Setelah 2 menit lamanya dokter
memeriksa ayah Ara. Kulihat ayah Ara kaku dan tak bergerak. Aku tak mengerti
mengapa dokter menyelimuti ayah Ara sampai ke kepala nanti ayah Ara tidak bisa
bernafas. Kemudian dokter itu berkata pada ayahku “ Maaf Pak, kami sudah
usahakan yang terbaik, tetapi Tuhan berkata lain.” Dokter itu bilang apa ke
ayah kenapa ayah menangis dan memelukku dan juga Ara. “Ayah kenapa Pak?” Tanya
Ara. “Ayahmu sudah tiada Nak.” “Meninggal maksud ayah? Ayah Ara meninggal?”
ayah mengangguk. Kau pasti tahu perasaan Ara bukan! Yah.. aku tahu rasanya.
Benar-benar berat.
Hari ini pemakaman ayah Ara. Dua jam
lebih Ara menangisi makam ayahnya. Dia benar-benar berbeda. Seharian Ara terus
menangis. Bahkan Ara juga tidak mau sekolah, Ara memilih mengurung diri di
kamarnya. Seminggu terakhir ayahku menginap dirumah Ara untuk menemani
Ara. karena sepeninggalan ayah Ara rumah
itu hanya dihuni 3 orang saja, yaitu Ara, tukang kebun, dan juga bibi. Kata
ayahku sudah dua hari Ara tidak mau makan.
Aku kasihan pada Ara. Aku ingin
sekali menghiburnya. Kemudian aku dengar bahwa Ara jatuh sakit dan dirawat di
rumah sakit, aku diajak ayah untuk menjenguk Ara. Ara terbaring di atas tempat
tidur. “Hay Ara? apa kabar?” Ternyata Ara merespon pertanyaanku. Kami berdua
pun terhancur dalam cerita kami. Dan akhirnya lama-kelamaan kondisi Ara membaik
dan diperbolehkan untuk pulang. Senangnya.. Ara mau menginap lagi di rumahku.

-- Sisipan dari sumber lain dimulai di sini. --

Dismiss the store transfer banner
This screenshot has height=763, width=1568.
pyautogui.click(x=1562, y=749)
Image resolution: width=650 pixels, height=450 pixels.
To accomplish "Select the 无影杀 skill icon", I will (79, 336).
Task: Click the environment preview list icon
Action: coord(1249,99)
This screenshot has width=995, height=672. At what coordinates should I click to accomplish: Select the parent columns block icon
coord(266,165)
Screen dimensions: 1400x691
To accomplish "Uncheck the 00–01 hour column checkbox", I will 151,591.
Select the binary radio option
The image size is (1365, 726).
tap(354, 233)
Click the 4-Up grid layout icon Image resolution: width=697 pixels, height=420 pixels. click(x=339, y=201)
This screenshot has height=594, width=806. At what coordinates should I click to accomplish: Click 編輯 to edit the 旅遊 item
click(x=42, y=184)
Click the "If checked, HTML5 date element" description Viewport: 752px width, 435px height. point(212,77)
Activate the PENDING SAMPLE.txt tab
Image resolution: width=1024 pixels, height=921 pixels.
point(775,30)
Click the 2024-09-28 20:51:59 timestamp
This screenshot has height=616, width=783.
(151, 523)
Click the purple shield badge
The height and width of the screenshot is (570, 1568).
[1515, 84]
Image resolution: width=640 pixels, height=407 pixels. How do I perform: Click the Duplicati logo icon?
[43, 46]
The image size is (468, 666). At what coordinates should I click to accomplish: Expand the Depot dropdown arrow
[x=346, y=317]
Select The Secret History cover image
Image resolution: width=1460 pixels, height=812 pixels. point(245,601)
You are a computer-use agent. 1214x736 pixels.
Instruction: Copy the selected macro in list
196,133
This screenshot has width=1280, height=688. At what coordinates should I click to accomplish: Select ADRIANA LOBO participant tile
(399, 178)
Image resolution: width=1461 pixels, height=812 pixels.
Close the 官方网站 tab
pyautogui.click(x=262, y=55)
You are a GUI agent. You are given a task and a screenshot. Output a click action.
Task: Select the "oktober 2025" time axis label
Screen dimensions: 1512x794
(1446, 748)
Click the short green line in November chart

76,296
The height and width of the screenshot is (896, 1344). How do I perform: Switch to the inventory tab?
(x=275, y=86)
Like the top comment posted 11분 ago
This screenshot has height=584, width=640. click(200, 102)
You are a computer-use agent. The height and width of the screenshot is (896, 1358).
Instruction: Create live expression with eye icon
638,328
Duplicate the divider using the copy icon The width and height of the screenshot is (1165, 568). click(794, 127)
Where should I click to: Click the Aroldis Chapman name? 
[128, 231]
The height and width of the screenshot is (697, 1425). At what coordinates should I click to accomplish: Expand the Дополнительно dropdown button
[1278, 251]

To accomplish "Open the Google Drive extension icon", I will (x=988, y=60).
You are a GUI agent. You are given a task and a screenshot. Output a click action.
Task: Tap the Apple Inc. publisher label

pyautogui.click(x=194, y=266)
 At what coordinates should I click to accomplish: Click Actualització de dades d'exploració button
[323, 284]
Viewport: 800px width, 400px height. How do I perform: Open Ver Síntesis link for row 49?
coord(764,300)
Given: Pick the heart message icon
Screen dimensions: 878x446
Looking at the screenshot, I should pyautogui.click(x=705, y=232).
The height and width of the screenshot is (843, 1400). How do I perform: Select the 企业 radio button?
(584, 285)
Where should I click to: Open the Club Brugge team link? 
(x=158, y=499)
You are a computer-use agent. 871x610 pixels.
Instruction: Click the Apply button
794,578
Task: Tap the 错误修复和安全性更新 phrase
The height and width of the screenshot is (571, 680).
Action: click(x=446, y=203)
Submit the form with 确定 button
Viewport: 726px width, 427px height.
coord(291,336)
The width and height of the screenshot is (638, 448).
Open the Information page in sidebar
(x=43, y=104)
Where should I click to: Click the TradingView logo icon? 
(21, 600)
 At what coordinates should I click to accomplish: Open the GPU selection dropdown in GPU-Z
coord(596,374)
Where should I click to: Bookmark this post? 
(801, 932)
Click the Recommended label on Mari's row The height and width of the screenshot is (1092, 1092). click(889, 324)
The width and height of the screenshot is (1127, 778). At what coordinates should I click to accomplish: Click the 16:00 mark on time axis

Selama di rumahku Ara bisa kembali tertawa dan bermain lagi denganku.
Lima bulan berlalu …
Karena kini Ara
yatim-piatu. Jadi ayah dan ibuku memutuskan untuk mengangkat Ara sebagai anak
mereka. Sekarang aku jadi punya seorang kakak deh. Kami dibesarkan oleh ayah
dan ibu tanpa membeda-bedakan, kasih saying orang tua ku juga sama seperti
dahulu.
*
* *
Hingga aku dan Ara tumbuh dan
berkembang menjadi remaja seperti saat ini. Ara tetap jadi kakakku. Dia baik,
penyabar, bahkan dia juga sering menegurku kalau aku punya salah. Kini kami
hidup bersama menjadi keluarga yang bahagia.